= Work instructions =
Go through the records below and write each one out again unchanged.

[Records contained in a dataset]
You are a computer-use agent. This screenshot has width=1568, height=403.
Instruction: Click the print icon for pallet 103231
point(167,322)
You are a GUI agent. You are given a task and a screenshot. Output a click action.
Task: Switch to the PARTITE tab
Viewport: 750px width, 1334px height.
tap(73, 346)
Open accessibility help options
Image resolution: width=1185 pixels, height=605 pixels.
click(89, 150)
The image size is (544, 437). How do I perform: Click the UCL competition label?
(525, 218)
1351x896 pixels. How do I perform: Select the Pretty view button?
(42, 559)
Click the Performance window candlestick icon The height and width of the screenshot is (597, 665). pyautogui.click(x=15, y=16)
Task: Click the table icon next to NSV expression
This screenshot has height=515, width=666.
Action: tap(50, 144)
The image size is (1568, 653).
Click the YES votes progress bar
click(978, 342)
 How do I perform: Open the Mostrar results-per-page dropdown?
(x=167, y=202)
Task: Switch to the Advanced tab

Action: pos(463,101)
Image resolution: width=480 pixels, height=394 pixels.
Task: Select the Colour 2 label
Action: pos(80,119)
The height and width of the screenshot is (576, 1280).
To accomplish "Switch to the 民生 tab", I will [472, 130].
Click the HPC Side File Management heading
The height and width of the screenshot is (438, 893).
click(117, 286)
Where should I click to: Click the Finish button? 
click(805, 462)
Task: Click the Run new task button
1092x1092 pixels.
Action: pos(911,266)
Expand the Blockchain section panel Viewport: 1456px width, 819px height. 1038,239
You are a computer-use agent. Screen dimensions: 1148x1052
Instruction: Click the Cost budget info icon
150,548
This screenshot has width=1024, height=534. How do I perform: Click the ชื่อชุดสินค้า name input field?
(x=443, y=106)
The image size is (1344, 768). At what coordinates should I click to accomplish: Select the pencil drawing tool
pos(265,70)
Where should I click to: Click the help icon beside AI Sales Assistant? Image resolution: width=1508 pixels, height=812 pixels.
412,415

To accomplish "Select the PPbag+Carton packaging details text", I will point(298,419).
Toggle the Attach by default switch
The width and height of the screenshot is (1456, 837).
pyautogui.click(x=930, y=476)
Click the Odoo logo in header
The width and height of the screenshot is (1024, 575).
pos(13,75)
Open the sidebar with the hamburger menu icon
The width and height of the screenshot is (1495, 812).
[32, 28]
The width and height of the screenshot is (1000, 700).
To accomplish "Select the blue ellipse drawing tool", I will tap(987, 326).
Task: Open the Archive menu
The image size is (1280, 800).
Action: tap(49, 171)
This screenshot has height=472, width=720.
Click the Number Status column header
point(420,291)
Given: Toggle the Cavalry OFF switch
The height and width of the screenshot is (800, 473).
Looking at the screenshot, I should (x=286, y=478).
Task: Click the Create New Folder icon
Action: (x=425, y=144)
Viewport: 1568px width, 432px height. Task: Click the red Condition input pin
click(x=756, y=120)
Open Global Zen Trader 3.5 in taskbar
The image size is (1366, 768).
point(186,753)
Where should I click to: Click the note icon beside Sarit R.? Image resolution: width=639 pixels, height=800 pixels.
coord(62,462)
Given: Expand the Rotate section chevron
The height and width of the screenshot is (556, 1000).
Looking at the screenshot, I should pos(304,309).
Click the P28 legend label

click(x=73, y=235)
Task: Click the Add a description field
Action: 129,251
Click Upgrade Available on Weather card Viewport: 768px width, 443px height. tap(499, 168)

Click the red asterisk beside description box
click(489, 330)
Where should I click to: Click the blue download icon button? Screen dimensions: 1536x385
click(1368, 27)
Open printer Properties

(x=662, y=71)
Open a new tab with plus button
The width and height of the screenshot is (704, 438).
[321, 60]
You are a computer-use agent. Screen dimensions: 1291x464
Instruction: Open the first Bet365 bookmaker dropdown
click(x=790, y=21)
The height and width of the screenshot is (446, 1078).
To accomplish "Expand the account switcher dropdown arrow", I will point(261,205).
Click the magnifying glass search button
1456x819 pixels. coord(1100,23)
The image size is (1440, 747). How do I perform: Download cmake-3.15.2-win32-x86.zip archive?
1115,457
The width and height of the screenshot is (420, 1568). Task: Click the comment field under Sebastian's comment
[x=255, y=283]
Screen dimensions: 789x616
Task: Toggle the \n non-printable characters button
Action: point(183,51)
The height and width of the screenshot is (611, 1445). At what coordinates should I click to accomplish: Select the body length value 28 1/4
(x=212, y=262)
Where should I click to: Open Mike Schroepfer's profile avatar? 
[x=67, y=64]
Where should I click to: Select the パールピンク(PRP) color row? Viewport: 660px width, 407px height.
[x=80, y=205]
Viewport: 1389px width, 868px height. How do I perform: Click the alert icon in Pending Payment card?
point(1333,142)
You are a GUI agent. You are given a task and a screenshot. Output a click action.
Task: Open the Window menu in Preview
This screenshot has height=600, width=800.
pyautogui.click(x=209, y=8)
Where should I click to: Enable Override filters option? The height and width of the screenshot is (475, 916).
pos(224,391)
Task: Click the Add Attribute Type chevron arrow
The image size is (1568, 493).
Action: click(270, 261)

= Response to the exercise =
You are a computer-use agent. This screenshot has width=1568, height=403.
Instruction: Click the print icon for pallet 103231
point(167,322)
You are a GUI agent. You are given a task and a screenshot. Output a click action.
Task: Switch to the PARTITE tab
Viewport: 750px width, 1334px height.
tap(73, 346)
Open accessibility help options
Image resolution: width=1185 pixels, height=605 pixels.
click(89, 150)
The image size is (544, 437). How do I perform: Click the UCL competition label?
(525, 218)
1351x896 pixels. How do I perform: Select the Pretty view button?
(42, 559)
Click the Performance window candlestick icon The height and width of the screenshot is (597, 665). pyautogui.click(x=15, y=16)
Task: Click the table icon next to NSV expression
This screenshot has height=515, width=666.
Action: tap(50, 144)
The image size is (1568, 653).
Click the YES votes progress bar
click(978, 342)
 How do I perform: Open the Mostrar results-per-page dropdown?
(x=167, y=202)
Task: Switch to the Advanced tab

Action: pos(463,101)
Image resolution: width=480 pixels, height=394 pixels.
Task: Select the Colour 2 label
Action: pos(80,119)
The height and width of the screenshot is (576, 1280).
To accomplish "Switch to the 民生 tab", I will [472, 130].
Click the HPC Side File Management heading
The height and width of the screenshot is (438, 893).
click(117, 286)
Where should I click to: Click the Finish button? 
click(805, 462)
Task: Click the Run new task button
1092x1092 pixels.
Action: pos(911,266)
Expand the Blockchain section panel Viewport: 1456px width, 819px height. 1038,239
You are a computer-use agent. Screen dimensions: 1148x1052
Instruction: Click the Cost budget info icon
150,548
This screenshot has width=1024, height=534. How do I perform: Click the ชื่อชุดสินค้า name input field?
(x=443, y=106)
The image size is (1344, 768). At what coordinates should I click to accomplish: Select the pencil drawing tool
pos(265,70)
Where should I click to: Click the help icon beside AI Sales Assistant? Image resolution: width=1508 pixels, height=812 pixels.
412,415

To accomplish "Select the PPbag+Carton packaging details text", I will point(298,419).
Toggle the Attach by default switch
The width and height of the screenshot is (1456, 837).
pyautogui.click(x=930, y=476)
Click the Odoo logo in header
The width and height of the screenshot is (1024, 575).
pos(13,75)
Open the sidebar with the hamburger menu icon
The width and height of the screenshot is (1495, 812).
[32, 28]
The width and height of the screenshot is (1000, 700).
To accomplish "Select the blue ellipse drawing tool", I will tap(987, 326).
Task: Open the Archive menu
The image size is (1280, 800).
Action: tap(49, 171)
This screenshot has height=472, width=720.
Click the Number Status column header
point(420,291)
Given: Toggle the Cavalry OFF switch
The height and width of the screenshot is (800, 473).
Looking at the screenshot, I should (x=286, y=478).
Task: Click the Create New Folder icon
Action: (x=425, y=144)
Viewport: 1568px width, 432px height. Task: Click the red Condition input pin
click(x=756, y=120)
Open Global Zen Trader 3.5 in taskbar
The image size is (1366, 768).
point(186,753)
Where should I click to: Click the note icon beside Sarit R.? Image resolution: width=639 pixels, height=800 pixels.
coord(62,462)
Given: Expand the Rotate section chevron
The height and width of the screenshot is (556, 1000).
Looking at the screenshot, I should pos(304,309).
Click the P28 legend label

click(x=73, y=235)
Task: Click the Add a description field
Action: 129,251
Click Upgrade Available on Weather card Viewport: 768px width, 443px height. tap(499, 168)

Click the red asterisk beside description box
click(489, 330)
Where should I click to: Click the blue download icon button? Screen dimensions: 1536x385
click(1368, 27)
Open printer Properties

(x=662, y=71)
Open a new tab with plus button
The width and height of the screenshot is (704, 438).
[321, 60]
You are a computer-use agent. Screen dimensions: 1291x464
Instruction: Open the first Bet365 bookmaker dropdown
click(x=790, y=21)
The height and width of the screenshot is (446, 1078).
To accomplish "Expand the account switcher dropdown arrow", I will point(261,205).
Click the magnifying glass search button
1456x819 pixels. coord(1100,23)
The image size is (1440, 747). How do I perform: Download cmake-3.15.2-win32-x86.zip archive?
1115,457
The width and height of the screenshot is (420, 1568). Task: Click the comment field under Sebastian's comment
[x=255, y=283]
Screen dimensions: 789x616
Task: Toggle the \n non-printable characters button
Action: point(183,51)
The height and width of the screenshot is (611, 1445). At what coordinates should I click to accomplish: Select the body length value 28 1/4
(x=212, y=262)
Where should I click to: Open Mike Schroepfer's profile avatar? 
[x=67, y=64]
Where should I click to: Select the パールピンク(PRP) color row? Viewport: 660px width, 407px height.
[x=80, y=205]
Viewport: 1389px width, 868px height. How do I perform: Click the alert icon in Pending Payment card?
point(1333,142)
You are a GUI agent. You are given a task and a screenshot. Output a click action.
Task: Open the Window menu in Preview
This screenshot has height=600, width=800.
pyautogui.click(x=209, y=8)
Where should I click to: Enable Override filters option? The height and width of the screenshot is (475, 916).
pos(224,391)
Task: Click the Add Attribute Type chevron arrow
The image size is (1568, 493).
Action: click(270, 261)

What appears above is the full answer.